The full listing should be set down again precisely.
● ● ● ●
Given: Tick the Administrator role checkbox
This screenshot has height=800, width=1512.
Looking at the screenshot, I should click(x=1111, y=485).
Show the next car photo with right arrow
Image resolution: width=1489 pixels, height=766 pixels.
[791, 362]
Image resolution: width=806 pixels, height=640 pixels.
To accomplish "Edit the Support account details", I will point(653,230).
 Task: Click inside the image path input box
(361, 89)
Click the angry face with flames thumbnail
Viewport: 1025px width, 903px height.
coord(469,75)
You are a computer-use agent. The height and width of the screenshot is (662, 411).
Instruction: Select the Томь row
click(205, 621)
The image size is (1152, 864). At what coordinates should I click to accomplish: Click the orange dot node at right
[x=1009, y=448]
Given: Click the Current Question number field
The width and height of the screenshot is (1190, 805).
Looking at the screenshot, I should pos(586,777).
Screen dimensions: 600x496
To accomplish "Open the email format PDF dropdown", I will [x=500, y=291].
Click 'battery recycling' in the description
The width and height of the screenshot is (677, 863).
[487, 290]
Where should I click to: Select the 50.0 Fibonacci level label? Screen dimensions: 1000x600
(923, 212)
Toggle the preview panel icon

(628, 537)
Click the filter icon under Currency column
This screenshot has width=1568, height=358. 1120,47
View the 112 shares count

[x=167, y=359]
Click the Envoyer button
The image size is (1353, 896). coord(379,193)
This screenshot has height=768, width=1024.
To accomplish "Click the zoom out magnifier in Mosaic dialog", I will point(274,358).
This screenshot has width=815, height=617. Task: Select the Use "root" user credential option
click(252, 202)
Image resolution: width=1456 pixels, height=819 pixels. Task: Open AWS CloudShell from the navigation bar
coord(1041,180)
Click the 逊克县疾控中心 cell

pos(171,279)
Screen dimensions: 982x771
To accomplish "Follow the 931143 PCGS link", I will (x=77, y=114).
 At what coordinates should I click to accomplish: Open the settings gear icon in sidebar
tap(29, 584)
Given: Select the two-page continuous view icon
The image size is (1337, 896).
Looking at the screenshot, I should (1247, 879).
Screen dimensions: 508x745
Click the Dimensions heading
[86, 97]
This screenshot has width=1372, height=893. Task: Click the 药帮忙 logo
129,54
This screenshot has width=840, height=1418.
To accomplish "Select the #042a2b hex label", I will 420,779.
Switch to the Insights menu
● ● ● ●
• **RESULT FOR THIS EXERCISE**:
Given: Tick the Administrator role checkbox
This screenshot has height=800, width=1512.
Looking at the screenshot, I should click(x=1111, y=485).
Show the next car photo with right arrow
Image resolution: width=1489 pixels, height=766 pixels.
[791, 362]
Image resolution: width=806 pixels, height=640 pixels.
To accomplish "Edit the Support account details", I will point(653,230).
 Task: Click inside the image path input box
(361, 89)
Click the angry face with flames thumbnail
Viewport: 1025px width, 903px height.
coord(469,75)
You are a computer-use agent. The height and width of the screenshot is (662, 411).
Instruction: Select the Томь row
click(205, 621)
The image size is (1152, 864). At what coordinates should I click to accomplish: Click the orange dot node at right
[x=1009, y=448]
Given: Click the Current Question number field
The width and height of the screenshot is (1190, 805).
Looking at the screenshot, I should pos(586,777).
Screen dimensions: 600x496
To accomplish "Open the email format PDF dropdown", I will [x=500, y=291].
Click 'battery recycling' in the description
The width and height of the screenshot is (677, 863).
[487, 290]
Where should I click to: Select the 50.0 Fibonacci level label? Screen dimensions: 1000x600
(923, 212)
Toggle the preview panel icon

(628, 537)
Click the filter icon under Currency column
This screenshot has width=1568, height=358. 1120,47
View the 112 shares count

[x=167, y=359]
Click the Envoyer button
The image size is (1353, 896). coord(379,193)
This screenshot has height=768, width=1024.
To accomplish "Click the zoom out magnifier in Mosaic dialog", I will point(274,358).
This screenshot has width=815, height=617. Task: Select the Use "root" user credential option
click(252, 202)
Image resolution: width=1456 pixels, height=819 pixels. Task: Open AWS CloudShell from the navigation bar
coord(1041,180)
Click the 逊克县疾控中心 cell

pos(171,279)
Screen dimensions: 982x771
To accomplish "Follow the 931143 PCGS link", I will (x=77, y=114).
 At what coordinates should I click to accomplish: Open the settings gear icon in sidebar
tap(29, 584)
Given: Select the two-page continuous view icon
The image size is (1337, 896).
Looking at the screenshot, I should (1247, 879).
Screen dimensions: 508x745
Click the Dimensions heading
[86, 97]
This screenshot has width=1372, height=893. Task: Click the 药帮忙 logo
129,54
This screenshot has width=840, height=1418.
To accomplish "Select the #042a2b hex label", I will 420,779.
Switch to the Insights menu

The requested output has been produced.